_Given entries_:
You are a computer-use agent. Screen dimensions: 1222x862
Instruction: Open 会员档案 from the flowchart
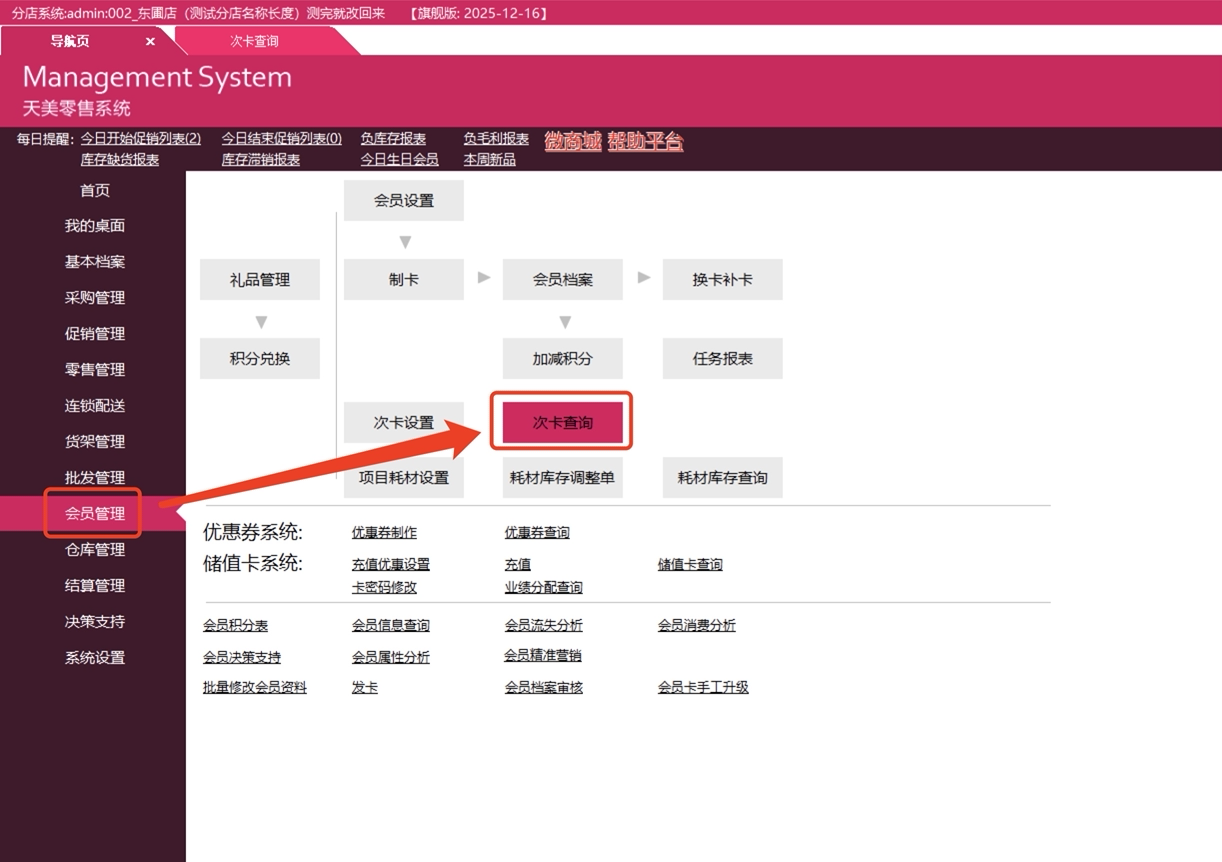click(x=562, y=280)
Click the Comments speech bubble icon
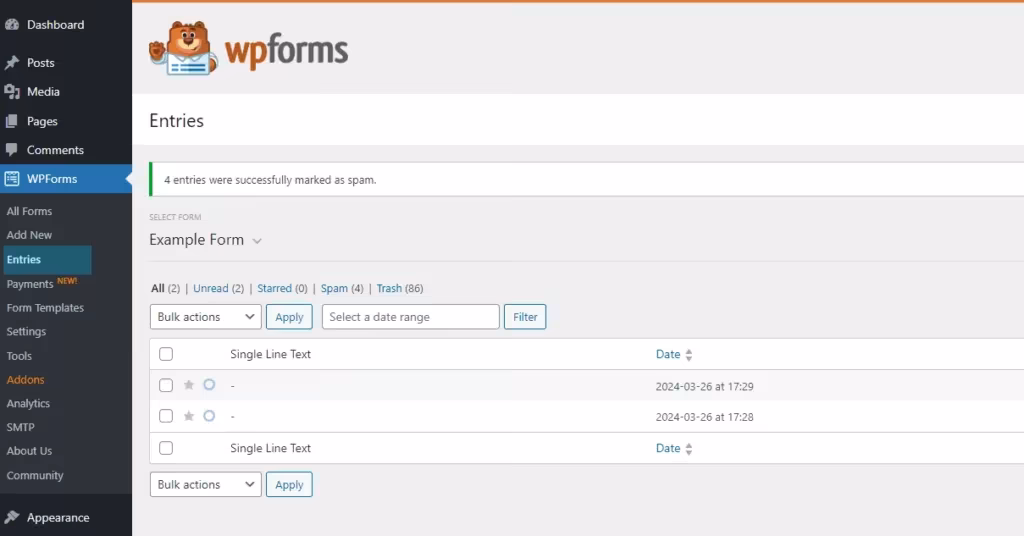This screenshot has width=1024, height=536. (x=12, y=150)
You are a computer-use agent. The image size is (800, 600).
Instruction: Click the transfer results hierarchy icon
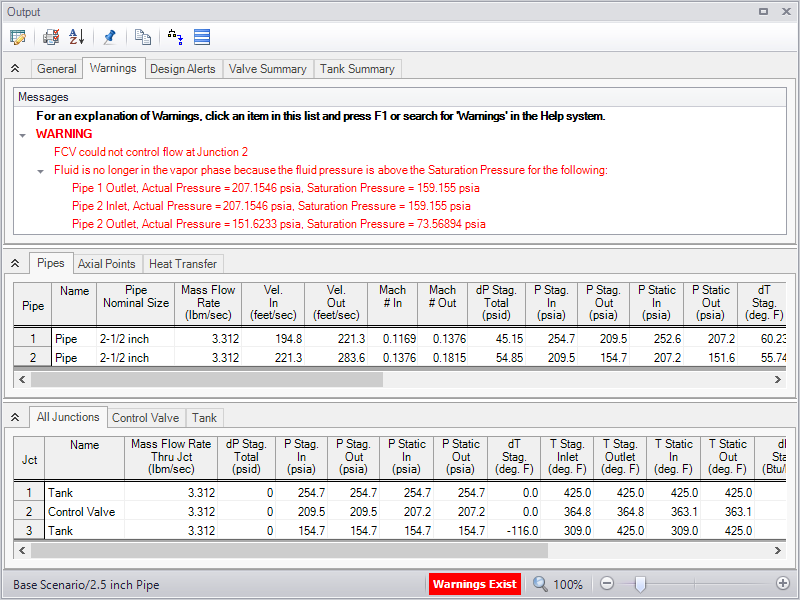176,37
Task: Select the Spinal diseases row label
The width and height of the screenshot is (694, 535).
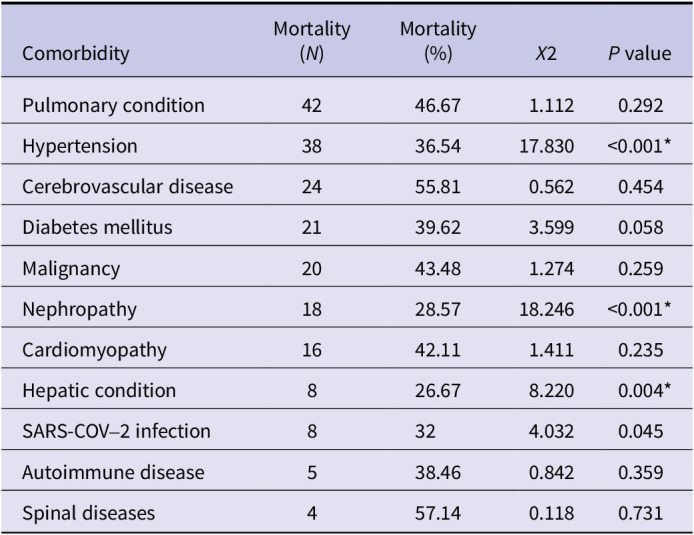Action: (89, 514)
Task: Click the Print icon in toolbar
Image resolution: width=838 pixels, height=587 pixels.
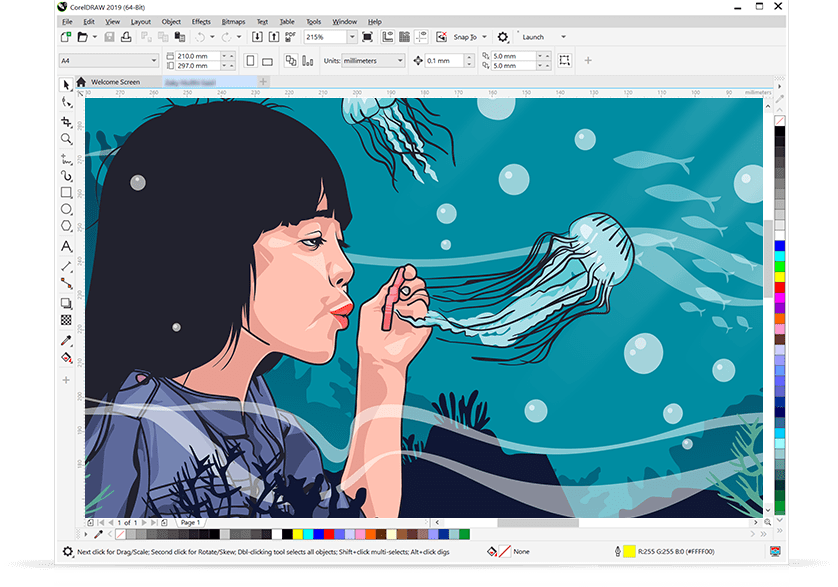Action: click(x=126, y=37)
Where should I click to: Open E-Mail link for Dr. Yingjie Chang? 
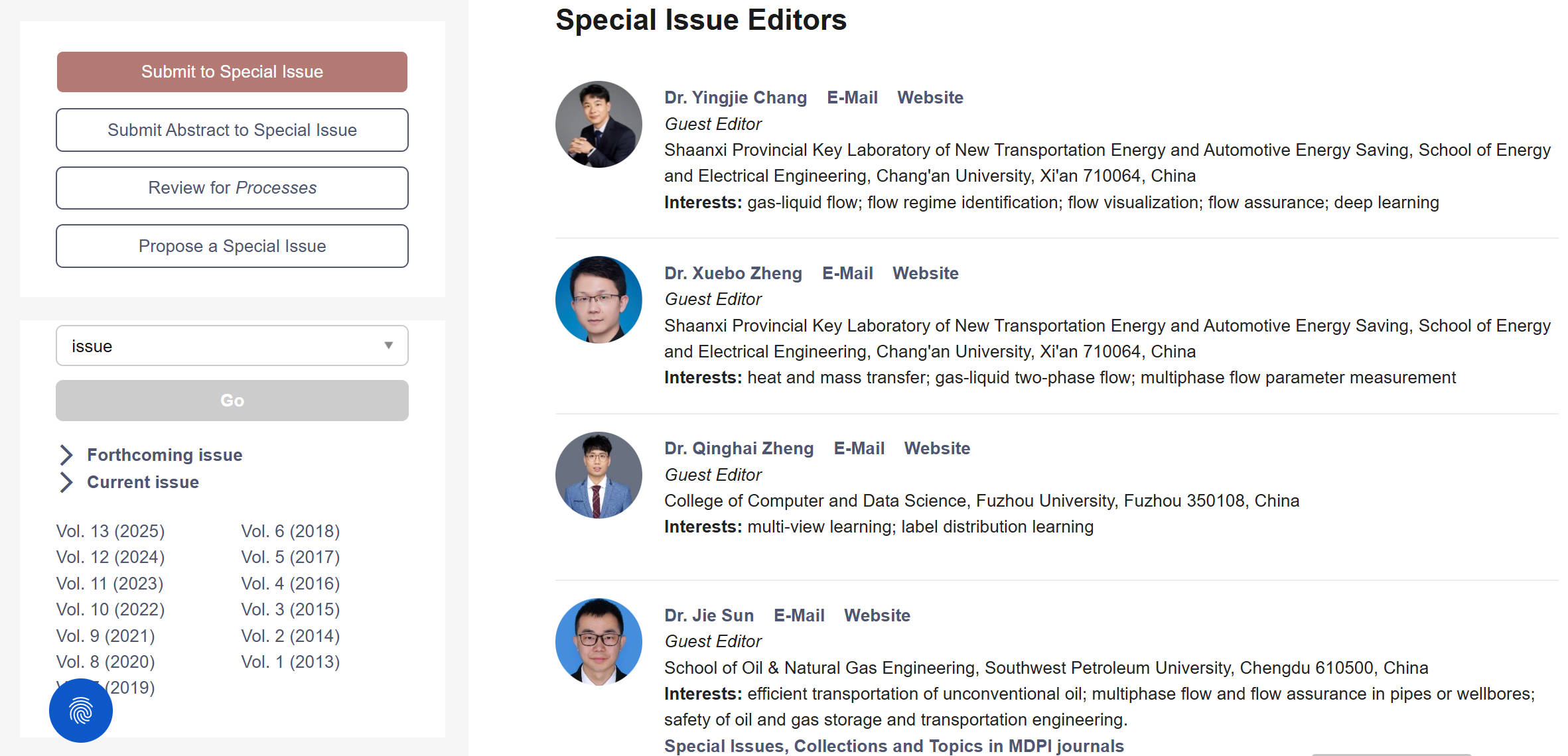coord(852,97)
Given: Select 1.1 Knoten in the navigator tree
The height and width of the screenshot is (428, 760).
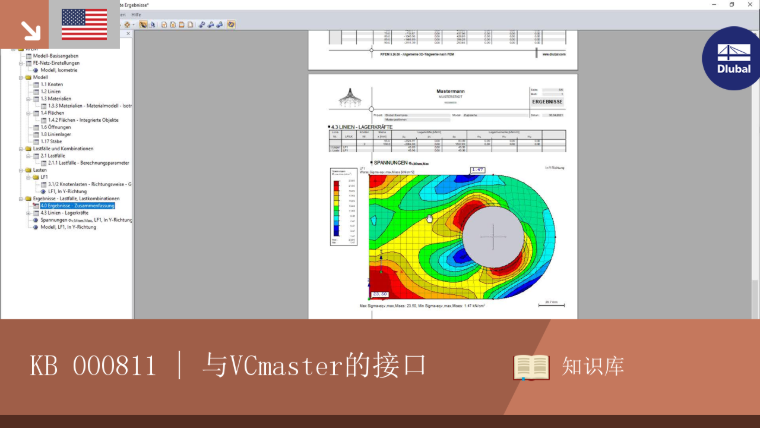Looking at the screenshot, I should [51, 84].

_What to produce_: Pull each line that includes the word "agent" out of the material above.

_Written response_:
You are a computer-use agent. Screen dimensions: 1222x862
You are a computer-use agent. The image size is (800, 600).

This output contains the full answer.